I consulenti del lavoro – Sul fronte della categoria professionale emerge una viva soddisfazione in merito a tale risultato conseguito, che pone in primo piano la tutela del contribuente in un situazione come quella attuale che appare non poco difficile dal punto di vista fiscale. Il parere dei consulenti del lavoro è che questi accordi siano “utili e concreti, in questo momento di difficoltà economica per i cittadini, i provvedimenti emanati in materia di rateizzazione dei pagamenti che certamente potranno contribuire a migliorare le condizioni finanziarie delle imprese e dei cittadini stessi”. La soddisfazione manifestata, però, non è priva di dubbi, in quanto nella nota diffusa la categoria fa sapere che le criticità esistono e le maggiori “sono riconducibili invece agli aspetti operativi e metodologici spesso contestati dai loro iscritti”. In ogni caso, l’accordo s’inserisce anche nella serie di misure volte ad arginare il fenomeno evasivo, quindi rinforza “la totale adesione a ogni forma di lotta all'evasione; ma va assolutamente evitato, particolarmente in questo delicato momento per il Paese, il crearsi di situazioni di conflitto sul territorio scaturenti da erronee interpretazioni operative”. A ciò, secondo i consulenti del lavoro, si aggiunge la necessità di incrementare e potenziare l’istituto della compensazione.

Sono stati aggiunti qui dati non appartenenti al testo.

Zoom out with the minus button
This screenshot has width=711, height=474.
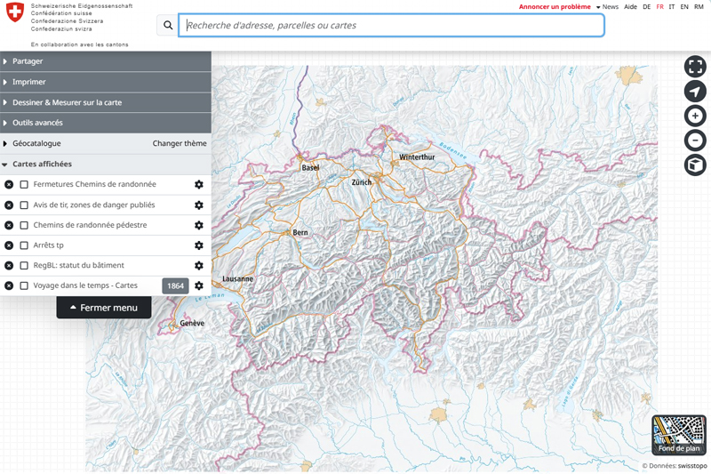point(695,141)
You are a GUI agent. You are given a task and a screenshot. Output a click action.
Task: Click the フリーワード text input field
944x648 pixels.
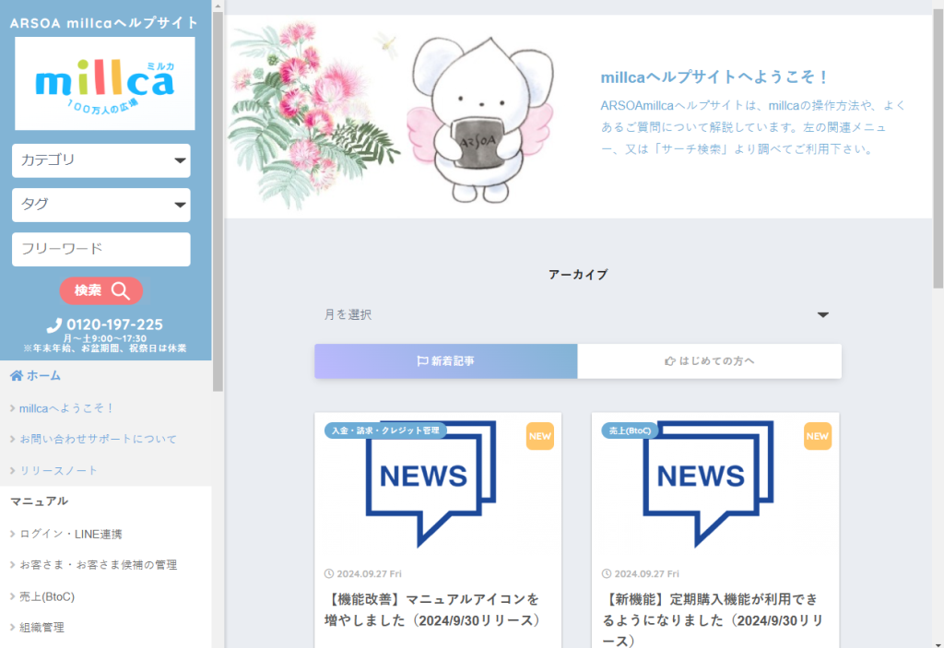(x=101, y=249)
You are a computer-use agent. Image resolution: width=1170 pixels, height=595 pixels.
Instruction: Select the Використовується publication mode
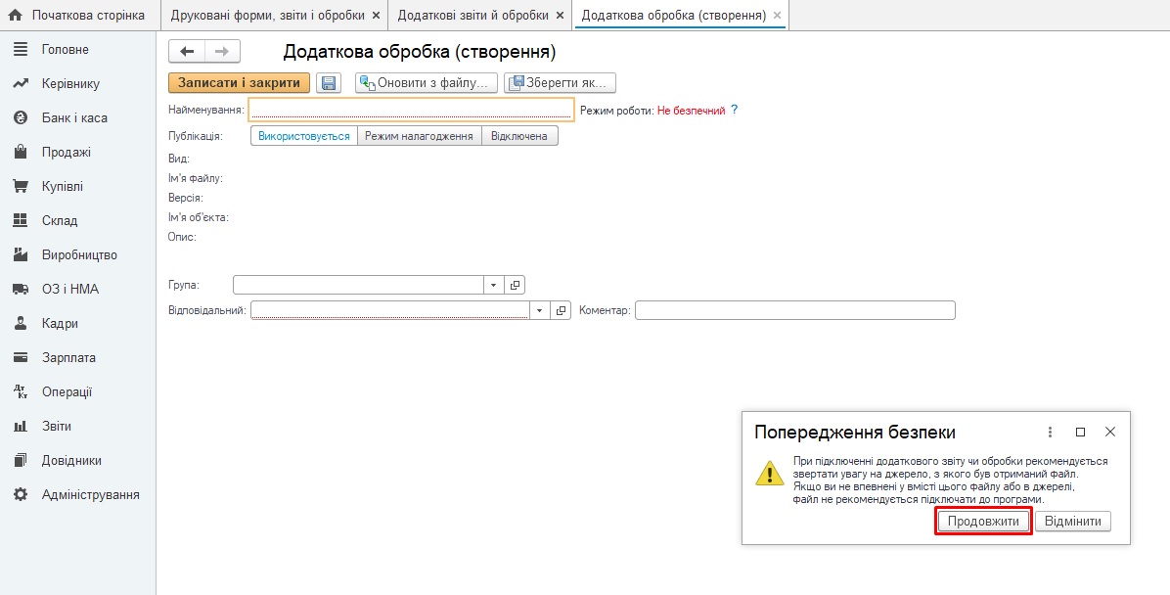[x=304, y=136]

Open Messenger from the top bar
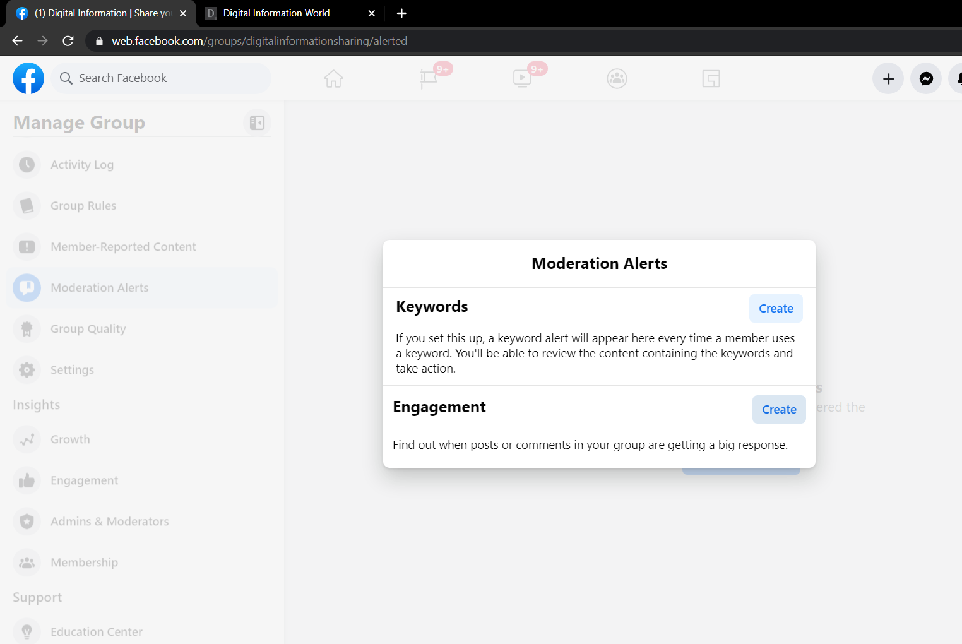pyautogui.click(x=925, y=78)
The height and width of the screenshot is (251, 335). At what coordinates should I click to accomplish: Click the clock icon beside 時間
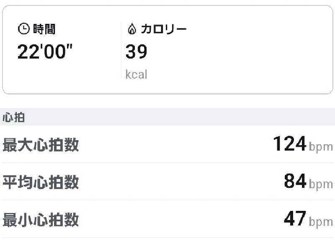(x=23, y=29)
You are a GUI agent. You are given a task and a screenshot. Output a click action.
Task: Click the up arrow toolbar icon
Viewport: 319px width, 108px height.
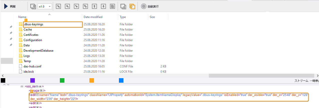tap(94, 7)
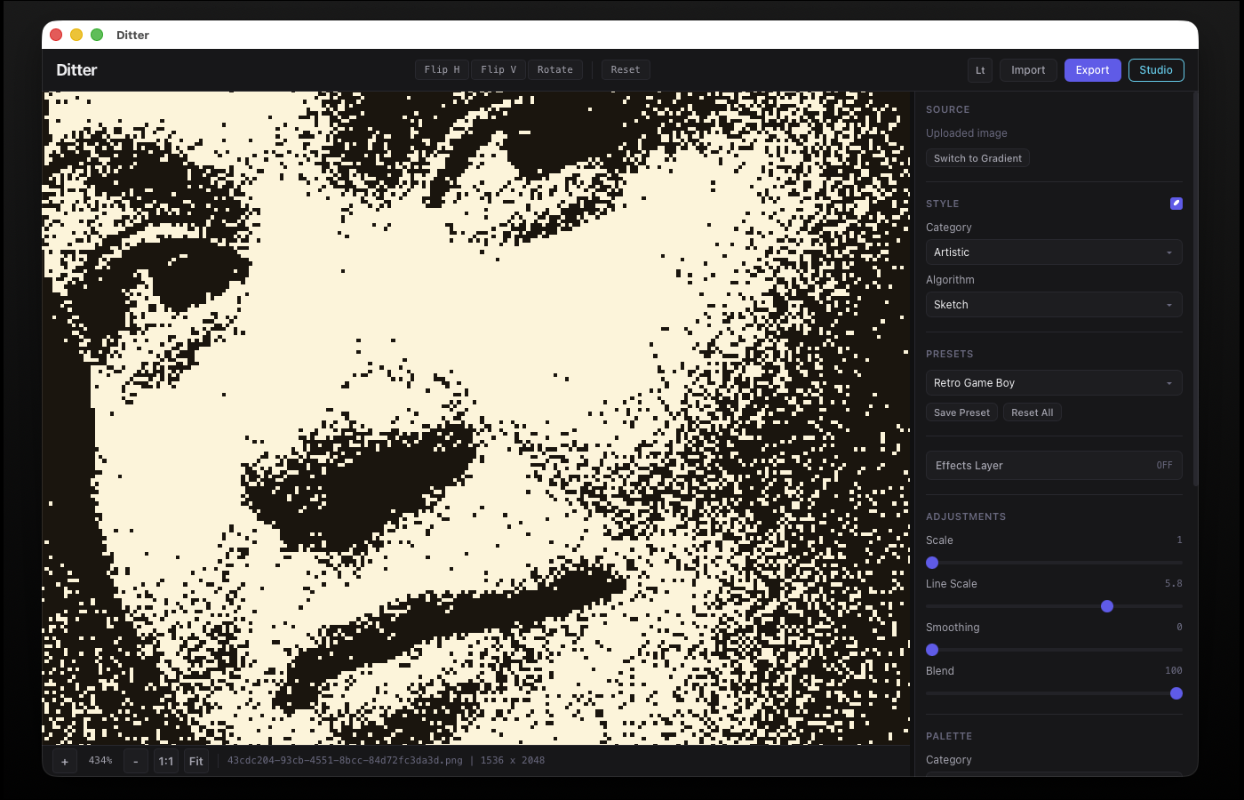Screen dimensions: 1244x800
Task: Set zoom to 1:1 actual size
Action: (166, 762)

Equitalia – Un parere egualmente compiaciuto è quello emerso dal versante dell’ente incaricato della riscossione. Equitalia, infatti, non ha nascosto di tenere di buon conto tali accordi intercorsi con i consulenti del lavoro. Pertanto, l’istituto vicino all’Amministrazione finanziaria ha voluto sottolineare come “all'origine delle cartelle ci sia sempre una richiesta da parte degli enti creditori e che eventuali errori contenuti negli importi richiesti sono attribuibili a un difetto di comunicazione da parte degli enti stessi”. I vertici dell’ente hanno sottolineato che per porre un freno a una situazione di siffatta natura, “Equitalia ha varato due anni fa una direttiva interna per permettere ai cittadini di chiedere la sospensione della riscossione delle cartelle errate presentando una semplice autodichiarazione insieme alla documentazione di supporto, come ad esempio la ricevuta di un pagamento già effettuato o la sentenza del giudice”.

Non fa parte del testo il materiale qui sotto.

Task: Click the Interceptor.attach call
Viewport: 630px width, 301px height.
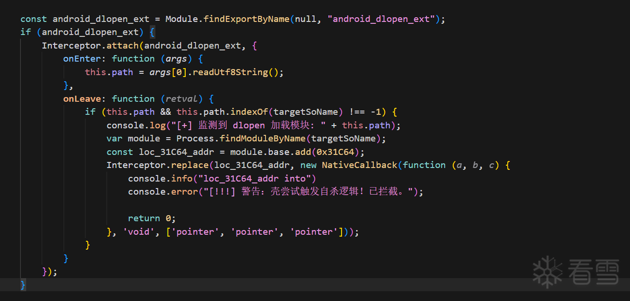Action: point(90,46)
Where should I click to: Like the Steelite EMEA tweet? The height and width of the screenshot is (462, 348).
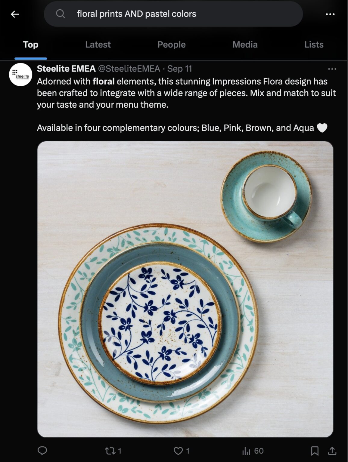pos(178,450)
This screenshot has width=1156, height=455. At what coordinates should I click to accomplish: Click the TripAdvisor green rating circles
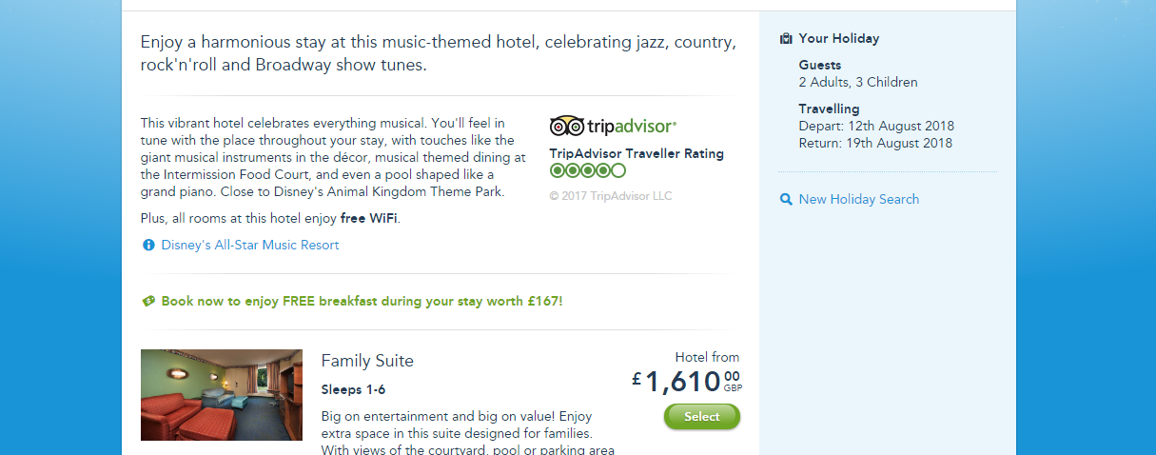coord(587,171)
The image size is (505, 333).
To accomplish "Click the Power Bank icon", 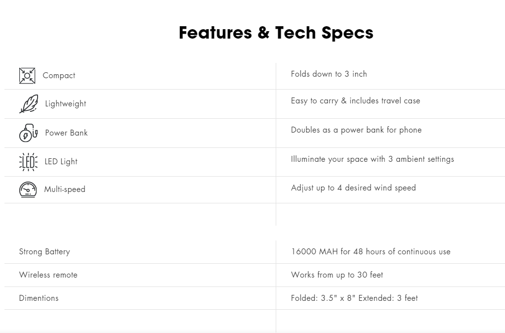I will click(x=28, y=133).
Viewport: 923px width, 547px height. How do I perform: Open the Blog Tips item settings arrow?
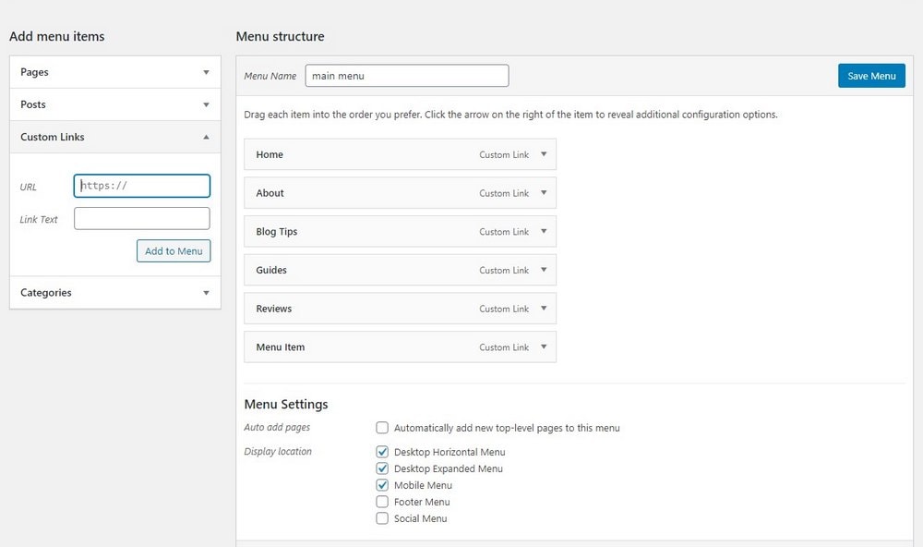[x=544, y=232]
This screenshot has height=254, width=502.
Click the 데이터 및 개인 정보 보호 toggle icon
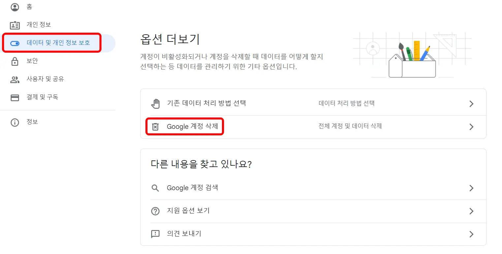pos(15,43)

Gli auspici – Quel che ci si aspetta da un accordo di questo genere è che ne emerga un insieme di benefici fiscali per i contribuenti, che ormai non riescono a gestire il difficile rapporto con l’erario e con una pressione tributaria a dir poco insostenibile. Si spera quindi che grazie a tale collaborazione, vengano messi nelle mani dei consulenti degli strumenti maggiormente efficaci per sbrigare in maniera indolore le pratiche dei clienti e che Equitalia s’impegni ad accelerare la diffusione di questi strumenti su tutto il territorio nazionale. Inoltre, un ulteriore aspetto utile della task force è che grazie alla stretta collaborazione tra la categoria professionale e l’ente incaricato della riscossione possano circolare con più facilità le novità normative emanate dal Parlamento a tutto vantaggio dei cittadini.